Response format — "arrow" (default), "json", or "csv".

'arrow'
simplify bool

If True (default), return a DataFrame.

True
server str | None

Server target — None/"prod", "qa", or "dev".

None
dataframe_type Literal['pandas', 'polars']

"pandas" (default) or "polars".

'pandas'

Returns:

Type Description
DataFrame | PIPResponse

A DataFrame of country profile data.

Example

import povineq df = povineq.get_cp(country="AGO") df_all = povineq.get_cp()

Source code in src/povineq/country_profiles.py
def get_cp(
    country: str | list[str] = "all",
    povline: float | None = 2.15,
    version: str | None = None,
    ppp_version: int = 2017,
    release_version: str | None = None,
    api_version: str = API_VERSION,
    fmt: str = "arrow",
    simplify: bool = True,
    server: str | None = None,
    dataframe_type: Literal["pandas", "polars"] = "pandas",
) -> pd.DataFrame | PIPResponse:
    """Download country profile data.

    Mirrors ``pipr::get_cp()``.

    Args:
        country: ISO3 country code(s) or ``"all"``.
        povline: Poverty line in 2017 PPP USD per day (default 2.15).
            When ``ppp_version=2011`` and *povline* is ``None``,
            defaults to 1.9.
        version: Data version string.
        ppp_version: PPP base year (default 2017).
        release_version: Release date in ``YYYYMMDD`` format.
        api_version: API version.
        fmt: Response format — ``"arrow"`` (default), ``"json"``,
            or ``"csv"``.
        simplify: If ``True`` (default), return a DataFrame.
        server: Server target — ``None``/``"prod"``, ``"qa"``, or ``"dev"``.
        dataframe_type: ``"pandas"`` (default) or ``"polars"``.

    Returns:
        A DataFrame of country profile data.

    Example:
        >>> import povineq
        >>> df = povineq.get_cp(country="AGO")
        >>> df_all = povineq.get_cp()
    """
    logger.debug("get_cp", country=country, povline=povline, ppp_version=ppp_version)

    params = CpParams(
        country=country,
        povline=povline,
        version=version,
        ppp_version=ppp_version,
        release_version=release_version,
        api_version=api_version,
        format=fmt,
    )

    query = params.to_query_params()
    query.pop("api_version", None)

    response = build_and_execute(
        ENDPOINT_CP_DOWNLOAD, query, server=server, api_version=api_version
    )
    return parse_response(response, simplify=simplify, dataframe_type=dataframe_type)

get_cp_ki(country, povline=2.15, version=None, ppp_version=2017, release_version=None, api_version=API_VERSION, simplify=True, server=None, dataframe_type='pandas')

Get country profile key indicators.

Mirrors pipr::get_cp_ki().
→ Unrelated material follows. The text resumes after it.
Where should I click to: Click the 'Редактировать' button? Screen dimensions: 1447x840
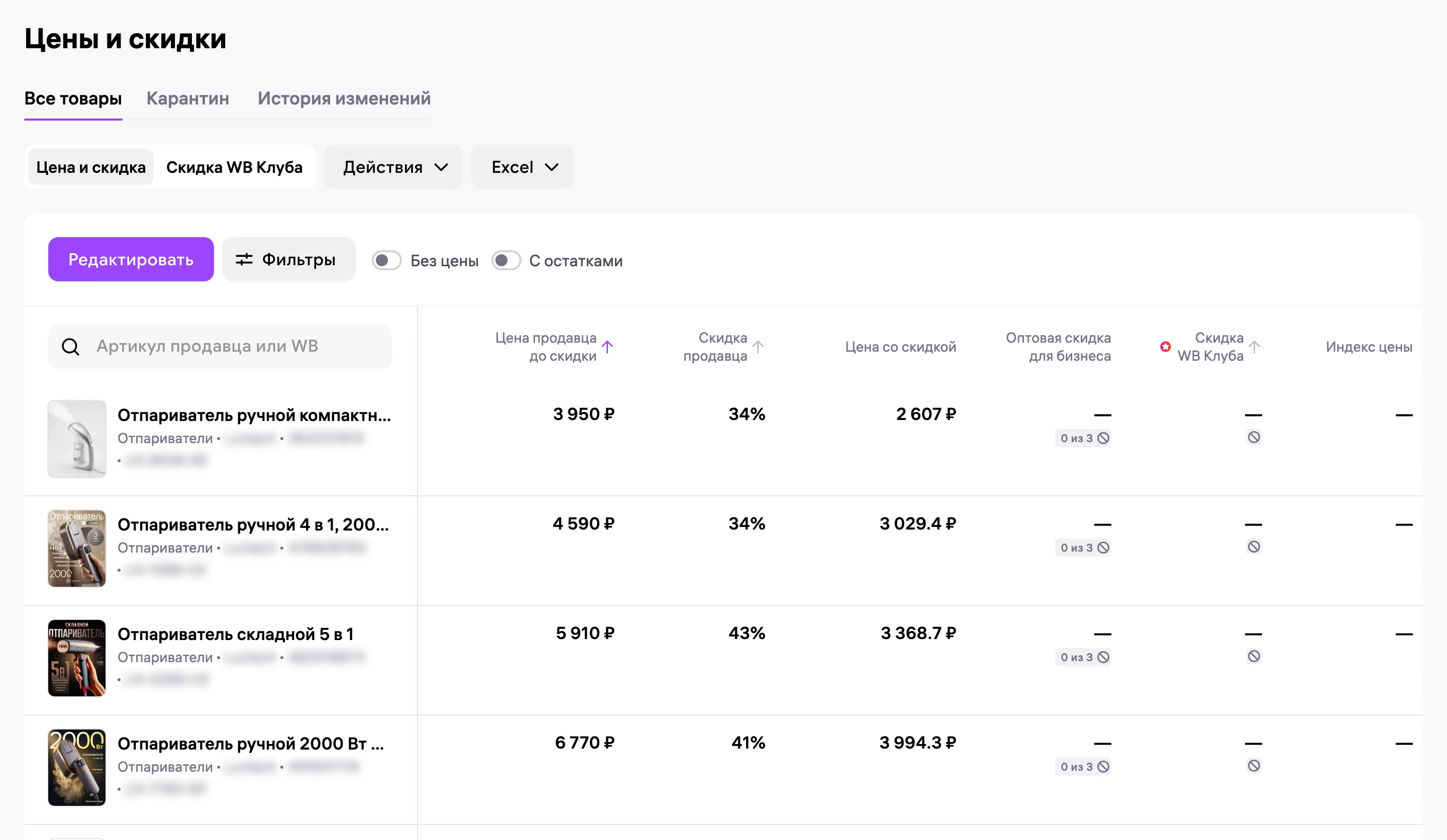[131, 260]
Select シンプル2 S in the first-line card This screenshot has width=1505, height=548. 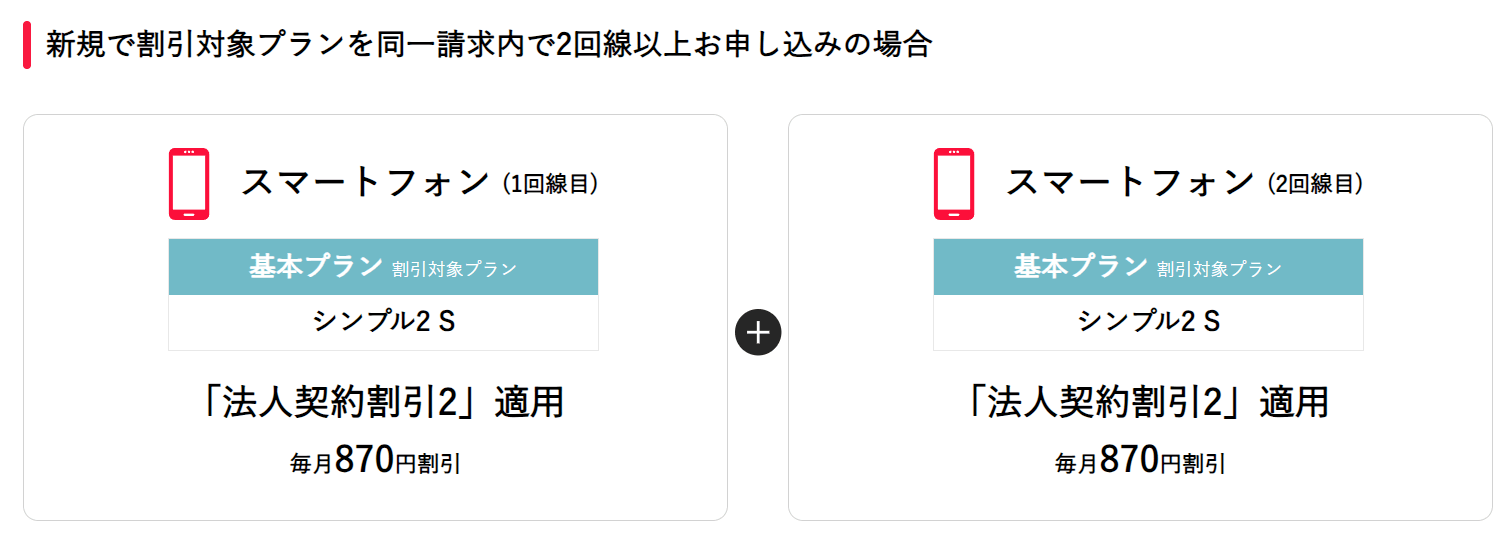point(384,321)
When simplify is True, calls :func:unnest_ki to flatten the nested response.

Parameters:

Name Type Description Default
country str

Single ISO3 country code (required).

required
povline float | None

Poverty line in 2017 PPP USD per day (default 2.15). When ppp_version=2011 and povline is None, defaults to 1.9.

2.15
version str | None

Data version string.

None
ppp_version int

PPP base year (default 2017).

2017
release_version str | None

Release date in YYYYMMDD format.

None
api_version str

API version.

API_VERSION
simplify bool

If True (default), return a flat DataFrame via :func:unnest_ki.

True
server str | None

Server target.

None
dataframe_type Literal['pandas', 'polars']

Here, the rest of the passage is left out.